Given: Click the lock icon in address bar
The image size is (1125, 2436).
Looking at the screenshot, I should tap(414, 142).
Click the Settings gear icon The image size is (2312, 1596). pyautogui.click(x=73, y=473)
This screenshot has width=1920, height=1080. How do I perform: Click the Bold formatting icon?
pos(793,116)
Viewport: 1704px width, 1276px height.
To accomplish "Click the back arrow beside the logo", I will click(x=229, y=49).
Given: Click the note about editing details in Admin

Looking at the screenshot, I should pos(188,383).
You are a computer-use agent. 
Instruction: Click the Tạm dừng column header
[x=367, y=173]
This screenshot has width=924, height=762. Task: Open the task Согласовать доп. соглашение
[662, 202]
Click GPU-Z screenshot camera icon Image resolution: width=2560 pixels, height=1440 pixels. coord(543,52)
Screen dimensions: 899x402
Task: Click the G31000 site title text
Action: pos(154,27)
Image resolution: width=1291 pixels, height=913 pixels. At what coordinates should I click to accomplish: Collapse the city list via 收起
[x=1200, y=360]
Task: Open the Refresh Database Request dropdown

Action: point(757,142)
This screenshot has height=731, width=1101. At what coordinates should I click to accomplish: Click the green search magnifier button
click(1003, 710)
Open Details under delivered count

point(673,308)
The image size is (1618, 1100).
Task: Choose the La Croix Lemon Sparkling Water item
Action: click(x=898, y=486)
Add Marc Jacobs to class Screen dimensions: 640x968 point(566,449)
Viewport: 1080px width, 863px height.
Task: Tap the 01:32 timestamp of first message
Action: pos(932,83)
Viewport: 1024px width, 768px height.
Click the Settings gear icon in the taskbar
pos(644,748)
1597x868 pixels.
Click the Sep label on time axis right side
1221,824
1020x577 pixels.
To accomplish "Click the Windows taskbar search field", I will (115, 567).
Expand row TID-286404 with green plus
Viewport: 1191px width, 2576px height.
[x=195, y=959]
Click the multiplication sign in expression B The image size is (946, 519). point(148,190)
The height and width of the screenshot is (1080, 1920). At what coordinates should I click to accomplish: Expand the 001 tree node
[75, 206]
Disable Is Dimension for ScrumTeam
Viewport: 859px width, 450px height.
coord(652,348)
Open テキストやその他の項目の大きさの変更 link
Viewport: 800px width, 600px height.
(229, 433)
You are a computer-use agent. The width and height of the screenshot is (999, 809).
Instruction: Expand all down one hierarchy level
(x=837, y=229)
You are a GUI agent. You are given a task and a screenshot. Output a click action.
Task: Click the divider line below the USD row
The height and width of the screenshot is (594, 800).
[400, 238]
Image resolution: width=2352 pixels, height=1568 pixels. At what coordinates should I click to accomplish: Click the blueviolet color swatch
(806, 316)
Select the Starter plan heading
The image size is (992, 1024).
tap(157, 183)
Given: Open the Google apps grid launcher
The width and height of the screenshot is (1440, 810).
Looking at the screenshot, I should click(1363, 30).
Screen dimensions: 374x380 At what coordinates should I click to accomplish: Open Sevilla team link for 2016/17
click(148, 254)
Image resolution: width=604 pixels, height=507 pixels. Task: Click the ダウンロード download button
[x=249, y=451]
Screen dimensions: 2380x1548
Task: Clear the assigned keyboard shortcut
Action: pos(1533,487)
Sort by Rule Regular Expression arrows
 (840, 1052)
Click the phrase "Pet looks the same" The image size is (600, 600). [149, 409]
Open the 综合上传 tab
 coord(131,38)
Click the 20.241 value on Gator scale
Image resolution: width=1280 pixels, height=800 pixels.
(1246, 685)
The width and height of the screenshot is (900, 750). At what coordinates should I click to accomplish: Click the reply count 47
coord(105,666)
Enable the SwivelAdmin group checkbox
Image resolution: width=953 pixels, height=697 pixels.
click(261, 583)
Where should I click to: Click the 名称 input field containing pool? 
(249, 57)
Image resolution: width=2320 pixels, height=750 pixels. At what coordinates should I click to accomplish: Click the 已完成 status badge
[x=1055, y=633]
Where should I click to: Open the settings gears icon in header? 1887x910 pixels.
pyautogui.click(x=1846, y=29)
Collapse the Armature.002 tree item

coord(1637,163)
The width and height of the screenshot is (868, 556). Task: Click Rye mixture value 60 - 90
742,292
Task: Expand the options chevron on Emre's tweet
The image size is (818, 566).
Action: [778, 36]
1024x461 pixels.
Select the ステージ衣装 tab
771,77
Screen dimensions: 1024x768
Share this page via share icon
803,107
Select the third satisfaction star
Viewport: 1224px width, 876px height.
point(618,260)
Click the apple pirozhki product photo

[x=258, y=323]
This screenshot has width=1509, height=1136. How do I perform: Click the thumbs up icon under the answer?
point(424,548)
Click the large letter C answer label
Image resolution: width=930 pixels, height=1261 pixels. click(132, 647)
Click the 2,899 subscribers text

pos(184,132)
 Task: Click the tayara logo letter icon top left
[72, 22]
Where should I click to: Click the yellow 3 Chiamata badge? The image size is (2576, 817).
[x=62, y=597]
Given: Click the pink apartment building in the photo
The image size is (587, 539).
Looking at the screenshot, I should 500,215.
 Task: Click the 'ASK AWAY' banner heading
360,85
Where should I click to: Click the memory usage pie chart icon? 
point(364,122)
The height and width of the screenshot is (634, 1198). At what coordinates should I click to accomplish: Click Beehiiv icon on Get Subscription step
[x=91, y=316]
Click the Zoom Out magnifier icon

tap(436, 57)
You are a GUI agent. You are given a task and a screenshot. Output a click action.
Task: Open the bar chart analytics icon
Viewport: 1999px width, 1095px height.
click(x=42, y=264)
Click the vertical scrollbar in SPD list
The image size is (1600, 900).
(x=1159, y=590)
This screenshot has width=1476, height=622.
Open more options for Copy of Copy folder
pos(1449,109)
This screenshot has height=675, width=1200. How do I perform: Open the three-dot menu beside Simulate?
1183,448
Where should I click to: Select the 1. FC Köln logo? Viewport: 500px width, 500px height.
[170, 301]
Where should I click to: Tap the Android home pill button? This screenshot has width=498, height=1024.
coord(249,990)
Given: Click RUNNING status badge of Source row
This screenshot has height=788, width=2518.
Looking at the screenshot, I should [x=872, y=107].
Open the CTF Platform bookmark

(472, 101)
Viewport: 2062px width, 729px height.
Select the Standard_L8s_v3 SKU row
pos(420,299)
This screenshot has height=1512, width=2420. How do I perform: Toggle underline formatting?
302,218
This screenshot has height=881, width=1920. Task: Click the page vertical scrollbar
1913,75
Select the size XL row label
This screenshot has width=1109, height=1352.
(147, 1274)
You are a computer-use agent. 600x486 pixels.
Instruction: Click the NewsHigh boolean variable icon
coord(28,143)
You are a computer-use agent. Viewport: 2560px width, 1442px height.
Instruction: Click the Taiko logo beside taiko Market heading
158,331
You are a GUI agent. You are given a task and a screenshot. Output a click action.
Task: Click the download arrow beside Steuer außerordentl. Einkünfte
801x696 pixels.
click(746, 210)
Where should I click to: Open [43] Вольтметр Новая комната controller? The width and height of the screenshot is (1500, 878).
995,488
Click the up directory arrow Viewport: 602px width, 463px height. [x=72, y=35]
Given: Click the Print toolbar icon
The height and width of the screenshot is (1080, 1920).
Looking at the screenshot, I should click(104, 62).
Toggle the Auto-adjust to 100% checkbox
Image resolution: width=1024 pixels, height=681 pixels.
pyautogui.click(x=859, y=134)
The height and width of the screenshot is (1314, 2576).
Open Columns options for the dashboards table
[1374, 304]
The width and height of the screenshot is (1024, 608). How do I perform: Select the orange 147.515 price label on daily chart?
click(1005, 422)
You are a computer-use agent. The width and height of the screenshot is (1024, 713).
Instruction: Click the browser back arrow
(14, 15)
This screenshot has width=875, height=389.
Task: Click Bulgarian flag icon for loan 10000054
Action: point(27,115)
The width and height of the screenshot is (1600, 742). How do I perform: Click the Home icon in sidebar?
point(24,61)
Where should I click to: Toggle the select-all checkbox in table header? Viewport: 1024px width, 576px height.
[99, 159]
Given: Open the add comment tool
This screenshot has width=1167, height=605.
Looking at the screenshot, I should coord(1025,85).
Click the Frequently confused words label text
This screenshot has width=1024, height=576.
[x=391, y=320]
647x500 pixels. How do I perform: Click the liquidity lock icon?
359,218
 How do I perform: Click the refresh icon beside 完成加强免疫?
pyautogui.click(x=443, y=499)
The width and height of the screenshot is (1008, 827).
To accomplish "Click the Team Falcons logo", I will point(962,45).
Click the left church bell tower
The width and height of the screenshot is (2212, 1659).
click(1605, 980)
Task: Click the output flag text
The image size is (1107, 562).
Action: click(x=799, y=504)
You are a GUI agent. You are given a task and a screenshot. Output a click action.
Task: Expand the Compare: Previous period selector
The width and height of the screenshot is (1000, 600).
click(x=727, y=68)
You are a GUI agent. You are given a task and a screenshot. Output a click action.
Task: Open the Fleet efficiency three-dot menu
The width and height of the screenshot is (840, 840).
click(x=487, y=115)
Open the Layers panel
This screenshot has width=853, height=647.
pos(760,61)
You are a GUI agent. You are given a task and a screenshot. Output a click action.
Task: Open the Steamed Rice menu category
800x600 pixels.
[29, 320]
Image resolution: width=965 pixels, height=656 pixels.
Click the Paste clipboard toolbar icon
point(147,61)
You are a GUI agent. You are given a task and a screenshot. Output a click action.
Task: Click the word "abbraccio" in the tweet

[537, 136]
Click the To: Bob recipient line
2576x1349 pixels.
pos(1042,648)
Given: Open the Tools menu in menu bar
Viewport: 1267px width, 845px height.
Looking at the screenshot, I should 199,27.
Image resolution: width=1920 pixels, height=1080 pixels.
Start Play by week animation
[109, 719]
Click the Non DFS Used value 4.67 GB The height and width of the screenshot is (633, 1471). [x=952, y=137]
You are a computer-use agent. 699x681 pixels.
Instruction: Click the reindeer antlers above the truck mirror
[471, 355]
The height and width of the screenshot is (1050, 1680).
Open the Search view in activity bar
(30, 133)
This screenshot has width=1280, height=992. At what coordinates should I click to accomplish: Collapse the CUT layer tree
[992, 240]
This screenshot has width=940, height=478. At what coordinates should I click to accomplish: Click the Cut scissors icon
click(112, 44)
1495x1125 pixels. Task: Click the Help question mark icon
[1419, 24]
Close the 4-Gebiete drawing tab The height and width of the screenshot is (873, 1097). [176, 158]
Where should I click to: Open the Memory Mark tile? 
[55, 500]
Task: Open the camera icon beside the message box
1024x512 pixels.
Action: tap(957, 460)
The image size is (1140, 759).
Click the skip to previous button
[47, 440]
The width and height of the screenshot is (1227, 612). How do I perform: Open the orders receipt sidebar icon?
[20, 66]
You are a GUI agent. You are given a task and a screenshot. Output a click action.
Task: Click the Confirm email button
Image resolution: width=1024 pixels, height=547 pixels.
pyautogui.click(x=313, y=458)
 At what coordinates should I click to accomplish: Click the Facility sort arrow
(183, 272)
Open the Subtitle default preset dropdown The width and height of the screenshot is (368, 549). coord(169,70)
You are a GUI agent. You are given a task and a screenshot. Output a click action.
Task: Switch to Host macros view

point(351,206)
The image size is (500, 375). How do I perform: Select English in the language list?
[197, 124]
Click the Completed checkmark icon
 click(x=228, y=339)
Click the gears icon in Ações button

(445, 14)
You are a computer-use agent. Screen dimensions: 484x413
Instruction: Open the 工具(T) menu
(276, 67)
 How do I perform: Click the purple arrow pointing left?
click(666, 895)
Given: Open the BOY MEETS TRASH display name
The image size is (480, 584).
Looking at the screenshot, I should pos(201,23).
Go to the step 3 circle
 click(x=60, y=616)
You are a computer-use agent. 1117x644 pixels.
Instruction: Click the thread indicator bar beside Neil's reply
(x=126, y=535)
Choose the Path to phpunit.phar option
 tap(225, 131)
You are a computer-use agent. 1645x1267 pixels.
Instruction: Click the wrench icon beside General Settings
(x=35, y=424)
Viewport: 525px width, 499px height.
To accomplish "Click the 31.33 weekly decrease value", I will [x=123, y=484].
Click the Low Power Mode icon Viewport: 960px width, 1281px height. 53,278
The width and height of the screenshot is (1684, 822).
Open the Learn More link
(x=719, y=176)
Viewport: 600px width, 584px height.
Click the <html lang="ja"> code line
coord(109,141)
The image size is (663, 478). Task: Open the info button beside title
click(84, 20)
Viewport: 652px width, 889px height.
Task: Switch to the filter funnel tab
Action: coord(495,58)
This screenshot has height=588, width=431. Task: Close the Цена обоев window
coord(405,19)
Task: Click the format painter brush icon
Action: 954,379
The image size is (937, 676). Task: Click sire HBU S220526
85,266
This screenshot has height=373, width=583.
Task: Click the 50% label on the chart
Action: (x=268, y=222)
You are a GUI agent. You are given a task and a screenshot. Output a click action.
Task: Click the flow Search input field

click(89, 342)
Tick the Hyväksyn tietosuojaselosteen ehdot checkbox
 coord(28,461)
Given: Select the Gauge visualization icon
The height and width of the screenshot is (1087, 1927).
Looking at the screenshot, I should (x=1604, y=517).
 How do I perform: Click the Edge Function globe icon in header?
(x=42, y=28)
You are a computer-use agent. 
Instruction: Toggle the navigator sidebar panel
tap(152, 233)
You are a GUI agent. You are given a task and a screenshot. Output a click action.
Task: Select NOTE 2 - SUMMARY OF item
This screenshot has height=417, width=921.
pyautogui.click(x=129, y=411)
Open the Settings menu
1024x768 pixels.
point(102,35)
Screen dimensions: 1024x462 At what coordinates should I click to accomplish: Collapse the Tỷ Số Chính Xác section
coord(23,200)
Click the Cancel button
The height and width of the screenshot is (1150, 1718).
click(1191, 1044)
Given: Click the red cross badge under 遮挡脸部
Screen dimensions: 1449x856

→ YOUR GOAL
How many lines in the entries above contain the string "logo", with case counting? Reply with the number alone.

→ SOLUTION
5